The nested structure could be unrolled, as suggested by Vahid Najafi
function()
{
HRESULT error = S_OK;
if( !SUCCEEDED(Operation1() ) return OPERATION1FAILED;
if( !SUCCEEDED(Operation2() ) return OPERATION2FAILED;
if( !SUCCEEDED(Operation3() ) return OPERATION3FAILED;
if( !SUCCEEDED(Operation3() ) return OPERATION3FAILED;
if( !SUCCEEDED(Operation4() ) return OPERATION4FAILED;
}
Actually, I feel there is way more space for refactoring, but it all depends on the economic of the projects.

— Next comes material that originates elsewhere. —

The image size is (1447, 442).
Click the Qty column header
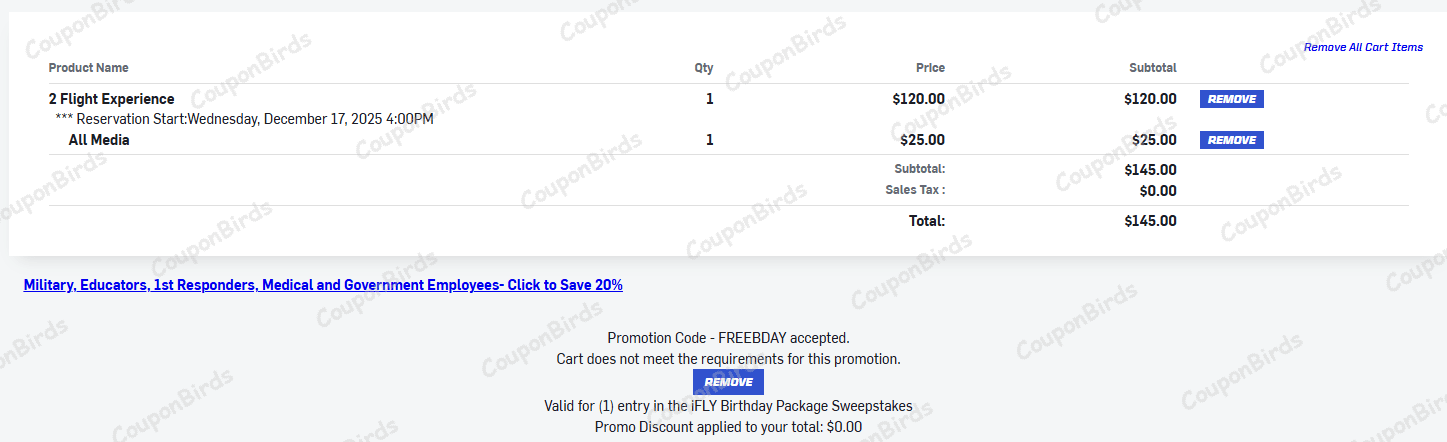click(x=704, y=68)
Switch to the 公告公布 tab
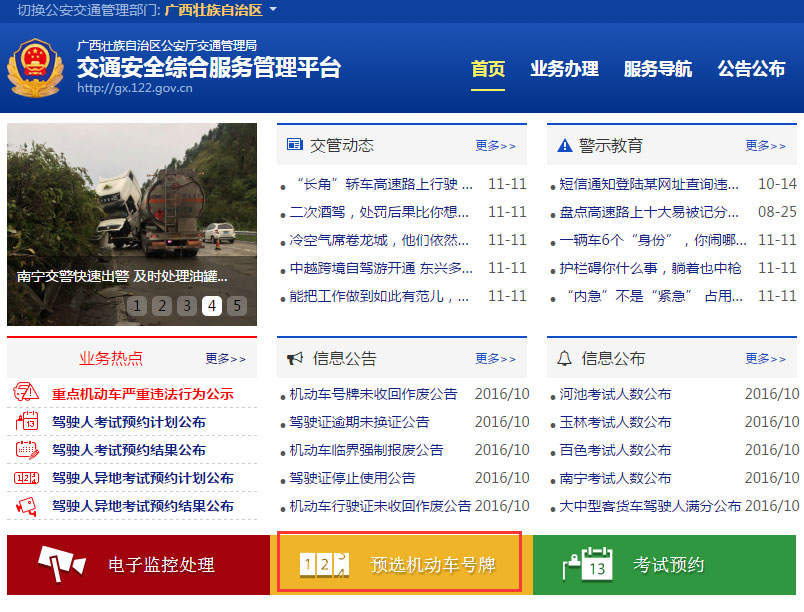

It is worth to discuss the smells and design flaws of that code, to set up the refactoring goals.
I see these problems:
- The code violates some of the SOLID principles. It surely violates the Open Closed Principle, as it is not possible to extend it without changing its code. E.g., adding a new operation would require adding a new
if
/else
branch; - It also violate the Single Responsibility Principle. It just does too much. It performs error checks, it's responsible to execute all the 4 operations, it contains their implementations, it's responsible to check their results and to chain their execution in the right order;
- It violates the Dependency Inversion Principle, because there are dependencies between high-level and low-level components;
- It has a horrible Cyclomatic complexity
- It exhibits high coupling and low cohesion, which is exactly the opposite of what is recommended;
- It contains a lot of code duplication: the function
Succeeded()
is repeated in each branch; the structure ofif
/else
s is replicated over and over; the assignment oferror
is duplicated. - It could have a pure functional nature, but it relies instead on state mutation, which makes reasoning about it not easy.
- There's an empty
if
statement body, which might be confusing.
Let's see what could be done.
Here I'm using a C# implementation, but similar steps can be performed with whatever language.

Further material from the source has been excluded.